Manage the Spark SQL Connector

This applies to: Visual Data Discovery

The Symphony Spark SQL connector lets you access the data available in Spark SQL databases using the Symphony client. The Symphony Spark SQL connector supports Spark SQL versions 2.3 through 3.0.

Before you can establish a connection from Symphony to Spark SQL storage, a connector server needs to be installed and configured. See Manage Connectors and Connector Servers for general instructions and Connect to Spark SQL for details specific to the Spark SQL connector.

After the connector has been set up, you can create data source configurations that specify the necessary connection information and identify the data you want to use. See Manage Visual Data Discovery Data Source Configurations for more information. After data sources are configured, they can be used to create dashboards and visuals from your data. See Create Data Discovery Dashboards.

Feature Support

Connector support for specific features is shown in the following table.

Key: Y - Supported; N - Not Supported; N/A - not applicable

Feature Supported? Notes
Admin-Defined Functions Y  
Box Plots Y
Custom SQL Queries Y If you need to access a BigQuery partition, explicitly include an alias for the built in partition column in your select clause, such as select *, _PARTITIONTIME as pt from projectId.datasetId.tableId.
Derived Fields (Row-Level Expressions) Y
Distinct Counts Y
Fast Distinct Values N/A  
Group By Multiple Fields Y  
Group By Time Y  
Group By UNIX Time Y  
Histogram Floating Point Values Y  
Histograms Y  
Kerberos Authentication Y
To enable Kerberos authentication, see Connect to Spark SQL Sources on a Kerberized HDP Cluster.
Last Value Y  
Live Mode and Playback Y  
Multivalued Fields N/A
Nested Fields N/A  
Partitions Y  
Pushdown Joins for Fusion Data Sources Y  
Schemas Y  
Text Search N/A
TLS N  
User Delegation N
Wildcard Filters Y  
Wildcard Filters, Case-Insensitive Mode Y
Wildcard Filters, Case-Sensitive Mode Y

Connect to Spark SQL

When establishing a connection to Spark SQL, you need to provide the following information when setting up the partition settings.

Configure the partition settings.
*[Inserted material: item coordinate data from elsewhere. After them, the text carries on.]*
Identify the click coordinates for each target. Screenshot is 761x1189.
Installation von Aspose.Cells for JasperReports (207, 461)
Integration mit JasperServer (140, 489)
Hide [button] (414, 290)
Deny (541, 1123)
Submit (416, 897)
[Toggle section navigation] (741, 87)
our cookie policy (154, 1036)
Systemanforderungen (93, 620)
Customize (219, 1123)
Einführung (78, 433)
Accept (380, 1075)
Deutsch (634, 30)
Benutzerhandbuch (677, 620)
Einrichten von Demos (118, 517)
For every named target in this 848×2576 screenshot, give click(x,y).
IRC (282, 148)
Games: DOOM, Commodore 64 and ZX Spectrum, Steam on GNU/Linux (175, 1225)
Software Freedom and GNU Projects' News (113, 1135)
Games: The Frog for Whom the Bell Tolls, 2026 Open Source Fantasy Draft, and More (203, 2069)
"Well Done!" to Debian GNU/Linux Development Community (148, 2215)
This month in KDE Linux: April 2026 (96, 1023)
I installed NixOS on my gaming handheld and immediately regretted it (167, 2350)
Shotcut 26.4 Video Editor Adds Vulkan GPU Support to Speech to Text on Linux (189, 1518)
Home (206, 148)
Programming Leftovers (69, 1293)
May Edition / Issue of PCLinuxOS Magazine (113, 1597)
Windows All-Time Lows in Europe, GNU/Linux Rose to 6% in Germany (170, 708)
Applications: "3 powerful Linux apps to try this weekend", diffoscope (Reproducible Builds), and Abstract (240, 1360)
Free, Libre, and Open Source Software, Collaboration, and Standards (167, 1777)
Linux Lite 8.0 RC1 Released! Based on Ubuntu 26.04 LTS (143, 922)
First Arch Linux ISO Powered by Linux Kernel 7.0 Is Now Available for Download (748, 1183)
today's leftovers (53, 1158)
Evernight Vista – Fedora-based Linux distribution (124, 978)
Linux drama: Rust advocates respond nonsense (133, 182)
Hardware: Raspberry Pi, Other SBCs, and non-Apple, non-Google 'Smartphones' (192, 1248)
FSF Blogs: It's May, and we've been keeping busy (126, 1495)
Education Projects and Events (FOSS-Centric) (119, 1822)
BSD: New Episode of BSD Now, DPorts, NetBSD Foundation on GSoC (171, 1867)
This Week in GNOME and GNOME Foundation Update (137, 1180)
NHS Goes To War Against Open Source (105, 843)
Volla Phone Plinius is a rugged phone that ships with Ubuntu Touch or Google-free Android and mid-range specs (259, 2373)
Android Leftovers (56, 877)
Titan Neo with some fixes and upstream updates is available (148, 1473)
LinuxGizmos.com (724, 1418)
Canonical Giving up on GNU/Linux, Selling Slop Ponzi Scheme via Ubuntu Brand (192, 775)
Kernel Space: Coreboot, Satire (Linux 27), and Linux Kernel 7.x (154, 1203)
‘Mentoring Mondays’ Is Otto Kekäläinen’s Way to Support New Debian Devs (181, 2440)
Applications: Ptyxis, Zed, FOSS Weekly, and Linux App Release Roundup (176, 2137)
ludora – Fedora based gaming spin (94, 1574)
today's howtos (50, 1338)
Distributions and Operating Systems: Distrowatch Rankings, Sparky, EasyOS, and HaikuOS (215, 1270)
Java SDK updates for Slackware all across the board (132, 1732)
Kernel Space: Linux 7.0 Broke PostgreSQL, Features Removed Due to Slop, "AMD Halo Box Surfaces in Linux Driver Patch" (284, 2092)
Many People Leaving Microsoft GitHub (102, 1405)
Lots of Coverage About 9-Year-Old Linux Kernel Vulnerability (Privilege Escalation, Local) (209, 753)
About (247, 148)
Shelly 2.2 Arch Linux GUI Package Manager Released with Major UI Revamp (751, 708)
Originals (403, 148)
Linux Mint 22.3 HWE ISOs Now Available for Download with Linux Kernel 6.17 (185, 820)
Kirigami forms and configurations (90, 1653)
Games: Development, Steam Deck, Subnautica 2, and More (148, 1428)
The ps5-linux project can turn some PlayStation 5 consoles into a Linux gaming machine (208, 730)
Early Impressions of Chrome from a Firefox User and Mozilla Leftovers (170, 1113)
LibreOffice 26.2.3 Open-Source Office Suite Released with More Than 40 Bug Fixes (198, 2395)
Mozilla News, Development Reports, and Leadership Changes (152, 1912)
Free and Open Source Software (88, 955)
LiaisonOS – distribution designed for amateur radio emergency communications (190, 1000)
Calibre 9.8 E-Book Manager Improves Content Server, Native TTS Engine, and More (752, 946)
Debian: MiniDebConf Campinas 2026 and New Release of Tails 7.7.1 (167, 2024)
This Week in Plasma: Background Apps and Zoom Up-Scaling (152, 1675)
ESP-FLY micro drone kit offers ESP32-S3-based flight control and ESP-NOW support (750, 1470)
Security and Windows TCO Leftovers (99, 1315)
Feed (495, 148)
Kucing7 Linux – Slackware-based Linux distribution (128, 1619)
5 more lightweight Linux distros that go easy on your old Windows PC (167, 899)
For the partitioned fields you can select one of the following options:

  • No
  • Date - this option is available for the Time field type. If you select this option, the list of the partitioned columns will be displayed in the Configure column.

Numeric and time-based fields can be edited using the Fields tab:

  • Numeric type Number - ability to select a default aggregation function
  • Time fields - ability to define the default time pattern and granularity; if the time field provides granularities of hour, minute and second, then a time zone label may be applied.

When you create a data source, the specific number of distinct values for the attribute fields are saved in Symphony depending on the data sample from your data set. You can filter the data on your visual by these values. While editing a data source, if you want to use all distinct values in the filter (that is from whole data source), select Refresh in the Statistics column.